=== Stored data ===
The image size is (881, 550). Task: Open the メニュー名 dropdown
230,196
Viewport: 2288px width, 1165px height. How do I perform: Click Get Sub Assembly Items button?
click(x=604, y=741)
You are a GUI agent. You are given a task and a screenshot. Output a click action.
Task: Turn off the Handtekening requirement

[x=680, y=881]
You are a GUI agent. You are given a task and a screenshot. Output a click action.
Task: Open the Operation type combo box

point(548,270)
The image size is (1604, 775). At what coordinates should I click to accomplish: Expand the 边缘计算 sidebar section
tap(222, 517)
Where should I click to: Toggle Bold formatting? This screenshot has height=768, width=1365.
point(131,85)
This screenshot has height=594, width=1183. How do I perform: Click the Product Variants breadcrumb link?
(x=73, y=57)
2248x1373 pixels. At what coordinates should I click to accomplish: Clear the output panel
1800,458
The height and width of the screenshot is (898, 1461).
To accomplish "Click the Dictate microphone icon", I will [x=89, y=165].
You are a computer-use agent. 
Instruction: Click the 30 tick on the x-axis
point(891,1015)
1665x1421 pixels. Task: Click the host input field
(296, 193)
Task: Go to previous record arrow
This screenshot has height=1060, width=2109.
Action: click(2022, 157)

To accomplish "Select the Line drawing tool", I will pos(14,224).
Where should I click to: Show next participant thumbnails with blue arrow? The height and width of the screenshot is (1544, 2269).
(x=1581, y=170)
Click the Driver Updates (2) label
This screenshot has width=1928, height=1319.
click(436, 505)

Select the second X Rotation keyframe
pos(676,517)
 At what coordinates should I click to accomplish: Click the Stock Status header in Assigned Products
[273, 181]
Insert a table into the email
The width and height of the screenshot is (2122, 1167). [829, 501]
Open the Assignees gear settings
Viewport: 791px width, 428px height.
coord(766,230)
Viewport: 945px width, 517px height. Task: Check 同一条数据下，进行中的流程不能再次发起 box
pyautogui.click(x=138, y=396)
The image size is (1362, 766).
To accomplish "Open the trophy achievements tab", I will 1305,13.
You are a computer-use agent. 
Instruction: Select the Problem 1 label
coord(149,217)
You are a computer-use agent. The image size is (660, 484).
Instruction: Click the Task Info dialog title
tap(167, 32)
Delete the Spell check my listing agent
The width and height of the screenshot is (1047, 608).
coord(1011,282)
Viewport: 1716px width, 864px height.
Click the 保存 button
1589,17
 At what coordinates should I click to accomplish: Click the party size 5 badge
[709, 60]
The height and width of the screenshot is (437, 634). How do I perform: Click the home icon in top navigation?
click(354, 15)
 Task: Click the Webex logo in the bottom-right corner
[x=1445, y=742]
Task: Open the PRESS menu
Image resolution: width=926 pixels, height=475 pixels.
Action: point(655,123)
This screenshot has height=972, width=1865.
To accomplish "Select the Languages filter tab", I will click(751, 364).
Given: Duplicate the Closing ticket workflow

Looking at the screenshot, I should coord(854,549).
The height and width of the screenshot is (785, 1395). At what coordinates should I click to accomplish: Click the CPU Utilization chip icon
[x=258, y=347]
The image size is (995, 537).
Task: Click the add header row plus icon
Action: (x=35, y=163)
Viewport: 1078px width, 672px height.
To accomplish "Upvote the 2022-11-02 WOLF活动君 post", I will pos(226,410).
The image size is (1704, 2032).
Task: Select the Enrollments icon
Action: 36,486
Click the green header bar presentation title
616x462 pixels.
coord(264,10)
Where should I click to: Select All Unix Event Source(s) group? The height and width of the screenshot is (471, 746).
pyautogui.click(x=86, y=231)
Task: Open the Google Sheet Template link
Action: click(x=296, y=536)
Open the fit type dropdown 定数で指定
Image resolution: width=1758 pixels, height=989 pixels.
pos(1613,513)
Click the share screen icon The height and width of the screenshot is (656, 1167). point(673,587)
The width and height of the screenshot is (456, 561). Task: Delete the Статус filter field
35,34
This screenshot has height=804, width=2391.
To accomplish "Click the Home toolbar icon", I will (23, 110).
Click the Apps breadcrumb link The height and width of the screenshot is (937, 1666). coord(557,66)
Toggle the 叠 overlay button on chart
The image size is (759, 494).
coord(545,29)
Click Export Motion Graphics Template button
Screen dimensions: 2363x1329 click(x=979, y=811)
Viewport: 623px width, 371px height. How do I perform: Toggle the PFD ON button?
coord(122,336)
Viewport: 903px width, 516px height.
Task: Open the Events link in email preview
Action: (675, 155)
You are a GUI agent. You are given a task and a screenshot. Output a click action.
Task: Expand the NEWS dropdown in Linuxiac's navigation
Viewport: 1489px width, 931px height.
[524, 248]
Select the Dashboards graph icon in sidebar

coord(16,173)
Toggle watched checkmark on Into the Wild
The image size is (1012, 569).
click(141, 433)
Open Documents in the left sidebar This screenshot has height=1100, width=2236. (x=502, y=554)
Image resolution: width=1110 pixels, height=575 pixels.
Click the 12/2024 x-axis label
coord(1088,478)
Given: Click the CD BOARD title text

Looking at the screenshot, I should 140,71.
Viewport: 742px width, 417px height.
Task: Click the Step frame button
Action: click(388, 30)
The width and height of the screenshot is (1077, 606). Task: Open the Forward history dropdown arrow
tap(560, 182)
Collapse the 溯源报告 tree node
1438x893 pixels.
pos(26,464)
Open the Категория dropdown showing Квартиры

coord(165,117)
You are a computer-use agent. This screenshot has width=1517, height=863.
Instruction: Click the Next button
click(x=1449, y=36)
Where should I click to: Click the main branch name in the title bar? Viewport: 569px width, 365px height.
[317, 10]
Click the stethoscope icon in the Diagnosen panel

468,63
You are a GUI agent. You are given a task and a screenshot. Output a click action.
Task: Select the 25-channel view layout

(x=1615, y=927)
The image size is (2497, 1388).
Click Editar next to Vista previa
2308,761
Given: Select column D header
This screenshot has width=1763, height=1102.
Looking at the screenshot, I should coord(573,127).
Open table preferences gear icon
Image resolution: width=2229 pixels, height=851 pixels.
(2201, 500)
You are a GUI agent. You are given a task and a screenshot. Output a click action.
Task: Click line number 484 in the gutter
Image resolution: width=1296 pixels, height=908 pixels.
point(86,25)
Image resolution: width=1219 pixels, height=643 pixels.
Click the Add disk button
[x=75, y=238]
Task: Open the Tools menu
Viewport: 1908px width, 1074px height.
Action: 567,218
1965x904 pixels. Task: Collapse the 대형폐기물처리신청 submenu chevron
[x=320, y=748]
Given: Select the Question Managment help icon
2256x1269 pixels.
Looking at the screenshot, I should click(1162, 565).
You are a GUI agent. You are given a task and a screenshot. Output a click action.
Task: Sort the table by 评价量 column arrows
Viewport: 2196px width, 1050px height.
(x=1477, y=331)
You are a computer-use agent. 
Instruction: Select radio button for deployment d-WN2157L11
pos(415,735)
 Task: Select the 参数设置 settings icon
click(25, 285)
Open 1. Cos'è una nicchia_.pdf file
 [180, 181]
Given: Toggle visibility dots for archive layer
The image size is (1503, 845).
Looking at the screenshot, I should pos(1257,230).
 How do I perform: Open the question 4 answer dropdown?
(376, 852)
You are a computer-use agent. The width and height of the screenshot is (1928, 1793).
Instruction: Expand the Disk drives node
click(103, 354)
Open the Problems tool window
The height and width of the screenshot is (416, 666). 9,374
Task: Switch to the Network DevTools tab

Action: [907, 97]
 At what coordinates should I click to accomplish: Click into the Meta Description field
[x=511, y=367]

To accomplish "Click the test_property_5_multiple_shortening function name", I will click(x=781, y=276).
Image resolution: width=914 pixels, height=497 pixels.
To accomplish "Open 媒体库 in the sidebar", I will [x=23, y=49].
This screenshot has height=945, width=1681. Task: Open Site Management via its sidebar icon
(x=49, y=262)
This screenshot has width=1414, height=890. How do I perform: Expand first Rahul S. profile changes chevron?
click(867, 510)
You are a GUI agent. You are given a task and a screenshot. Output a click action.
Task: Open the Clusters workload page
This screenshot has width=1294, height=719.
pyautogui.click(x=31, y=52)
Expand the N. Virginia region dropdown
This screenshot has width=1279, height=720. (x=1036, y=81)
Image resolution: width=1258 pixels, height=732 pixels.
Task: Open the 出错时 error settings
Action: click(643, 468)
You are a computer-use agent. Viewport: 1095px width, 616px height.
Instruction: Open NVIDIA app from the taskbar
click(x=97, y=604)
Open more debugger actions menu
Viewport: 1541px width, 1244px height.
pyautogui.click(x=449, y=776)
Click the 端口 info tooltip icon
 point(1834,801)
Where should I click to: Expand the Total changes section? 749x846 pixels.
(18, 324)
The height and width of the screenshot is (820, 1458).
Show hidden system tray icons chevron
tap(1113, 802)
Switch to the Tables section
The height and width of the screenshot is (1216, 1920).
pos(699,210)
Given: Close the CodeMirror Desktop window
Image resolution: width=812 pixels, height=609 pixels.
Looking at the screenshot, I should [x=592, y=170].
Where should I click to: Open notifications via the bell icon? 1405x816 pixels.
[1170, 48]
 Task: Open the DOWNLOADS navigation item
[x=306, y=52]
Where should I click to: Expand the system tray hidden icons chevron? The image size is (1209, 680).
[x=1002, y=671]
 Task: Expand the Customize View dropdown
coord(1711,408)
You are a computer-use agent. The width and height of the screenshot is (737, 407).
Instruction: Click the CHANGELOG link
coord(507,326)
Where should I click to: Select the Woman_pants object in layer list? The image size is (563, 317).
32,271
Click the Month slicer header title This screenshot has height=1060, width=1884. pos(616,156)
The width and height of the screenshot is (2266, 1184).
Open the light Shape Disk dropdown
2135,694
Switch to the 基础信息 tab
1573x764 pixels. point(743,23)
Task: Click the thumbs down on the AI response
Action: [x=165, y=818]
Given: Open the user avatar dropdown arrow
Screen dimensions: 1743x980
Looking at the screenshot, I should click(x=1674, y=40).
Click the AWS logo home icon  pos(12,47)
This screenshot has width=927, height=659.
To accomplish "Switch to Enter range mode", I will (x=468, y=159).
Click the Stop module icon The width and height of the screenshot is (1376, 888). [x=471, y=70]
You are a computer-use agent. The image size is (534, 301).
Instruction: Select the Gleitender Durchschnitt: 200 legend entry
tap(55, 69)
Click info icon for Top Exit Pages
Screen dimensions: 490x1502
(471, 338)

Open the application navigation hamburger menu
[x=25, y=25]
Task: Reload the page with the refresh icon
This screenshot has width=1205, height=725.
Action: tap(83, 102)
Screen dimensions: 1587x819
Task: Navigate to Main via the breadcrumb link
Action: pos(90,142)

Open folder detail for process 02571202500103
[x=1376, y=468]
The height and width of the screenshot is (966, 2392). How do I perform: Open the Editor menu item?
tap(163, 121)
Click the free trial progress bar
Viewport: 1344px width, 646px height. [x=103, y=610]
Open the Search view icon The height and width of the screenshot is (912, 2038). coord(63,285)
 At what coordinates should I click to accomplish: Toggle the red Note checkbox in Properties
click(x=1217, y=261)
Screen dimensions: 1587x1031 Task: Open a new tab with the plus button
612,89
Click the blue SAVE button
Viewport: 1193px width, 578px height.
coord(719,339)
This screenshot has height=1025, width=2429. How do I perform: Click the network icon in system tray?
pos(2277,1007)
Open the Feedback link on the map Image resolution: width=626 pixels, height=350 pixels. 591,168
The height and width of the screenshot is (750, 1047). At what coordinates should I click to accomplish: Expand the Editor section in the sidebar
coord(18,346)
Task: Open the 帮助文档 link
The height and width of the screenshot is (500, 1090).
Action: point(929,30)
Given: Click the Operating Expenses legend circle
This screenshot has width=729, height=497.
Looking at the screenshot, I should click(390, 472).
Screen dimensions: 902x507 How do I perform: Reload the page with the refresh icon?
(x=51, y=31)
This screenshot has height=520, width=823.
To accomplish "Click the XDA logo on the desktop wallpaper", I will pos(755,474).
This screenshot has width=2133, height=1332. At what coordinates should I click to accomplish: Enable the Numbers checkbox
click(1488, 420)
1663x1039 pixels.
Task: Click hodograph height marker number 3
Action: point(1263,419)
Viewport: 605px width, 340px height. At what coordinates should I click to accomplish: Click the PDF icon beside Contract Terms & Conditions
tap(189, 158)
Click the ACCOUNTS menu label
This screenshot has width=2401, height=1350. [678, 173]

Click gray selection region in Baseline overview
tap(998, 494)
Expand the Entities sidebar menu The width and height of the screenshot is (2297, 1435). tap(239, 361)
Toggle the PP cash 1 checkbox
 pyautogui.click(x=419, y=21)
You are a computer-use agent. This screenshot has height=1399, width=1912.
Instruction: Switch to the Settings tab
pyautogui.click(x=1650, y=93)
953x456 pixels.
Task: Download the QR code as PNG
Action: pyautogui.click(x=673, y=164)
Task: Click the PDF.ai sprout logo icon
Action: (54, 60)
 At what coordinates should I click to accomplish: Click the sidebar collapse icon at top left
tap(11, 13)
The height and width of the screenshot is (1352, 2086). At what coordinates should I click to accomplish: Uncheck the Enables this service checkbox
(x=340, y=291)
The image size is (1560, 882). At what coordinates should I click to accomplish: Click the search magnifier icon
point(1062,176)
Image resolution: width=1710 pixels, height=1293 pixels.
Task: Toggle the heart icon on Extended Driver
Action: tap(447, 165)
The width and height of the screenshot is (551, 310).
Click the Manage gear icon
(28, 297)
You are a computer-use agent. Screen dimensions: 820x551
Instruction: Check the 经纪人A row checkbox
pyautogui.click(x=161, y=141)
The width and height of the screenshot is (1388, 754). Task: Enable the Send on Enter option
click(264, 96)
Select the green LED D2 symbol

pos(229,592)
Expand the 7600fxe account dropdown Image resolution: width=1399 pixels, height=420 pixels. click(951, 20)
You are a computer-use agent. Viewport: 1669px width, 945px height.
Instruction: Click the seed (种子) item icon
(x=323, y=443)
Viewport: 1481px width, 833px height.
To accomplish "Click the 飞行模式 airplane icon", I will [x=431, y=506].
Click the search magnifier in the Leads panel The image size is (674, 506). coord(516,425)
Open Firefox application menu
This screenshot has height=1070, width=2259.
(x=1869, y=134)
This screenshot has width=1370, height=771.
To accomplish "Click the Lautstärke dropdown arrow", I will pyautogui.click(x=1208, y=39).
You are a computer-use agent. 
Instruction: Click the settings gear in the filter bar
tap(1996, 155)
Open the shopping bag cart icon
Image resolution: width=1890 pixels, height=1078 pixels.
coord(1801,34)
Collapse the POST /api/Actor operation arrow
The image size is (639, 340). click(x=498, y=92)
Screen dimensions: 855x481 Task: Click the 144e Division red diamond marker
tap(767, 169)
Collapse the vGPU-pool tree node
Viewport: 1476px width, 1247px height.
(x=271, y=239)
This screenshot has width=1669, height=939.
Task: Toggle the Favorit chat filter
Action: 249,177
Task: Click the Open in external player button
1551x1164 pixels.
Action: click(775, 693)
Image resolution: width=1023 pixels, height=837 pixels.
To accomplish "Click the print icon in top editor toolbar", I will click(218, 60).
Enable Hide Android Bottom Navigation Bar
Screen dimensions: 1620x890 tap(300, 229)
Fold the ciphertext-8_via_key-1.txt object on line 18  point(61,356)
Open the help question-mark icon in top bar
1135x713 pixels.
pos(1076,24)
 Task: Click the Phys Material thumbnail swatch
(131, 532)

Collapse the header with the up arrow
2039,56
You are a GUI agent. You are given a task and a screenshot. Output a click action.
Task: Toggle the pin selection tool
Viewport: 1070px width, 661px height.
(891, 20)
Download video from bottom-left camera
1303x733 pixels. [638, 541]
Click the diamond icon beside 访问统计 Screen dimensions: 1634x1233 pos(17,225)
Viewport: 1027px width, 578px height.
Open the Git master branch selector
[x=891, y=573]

=== WHAT TO DO ===
Using the records above, select and copy every line that has the word "help".

=== EXERCISE RESULT ===
Given: Select the Question Managment help icon
Open the help question-mark icon in top bar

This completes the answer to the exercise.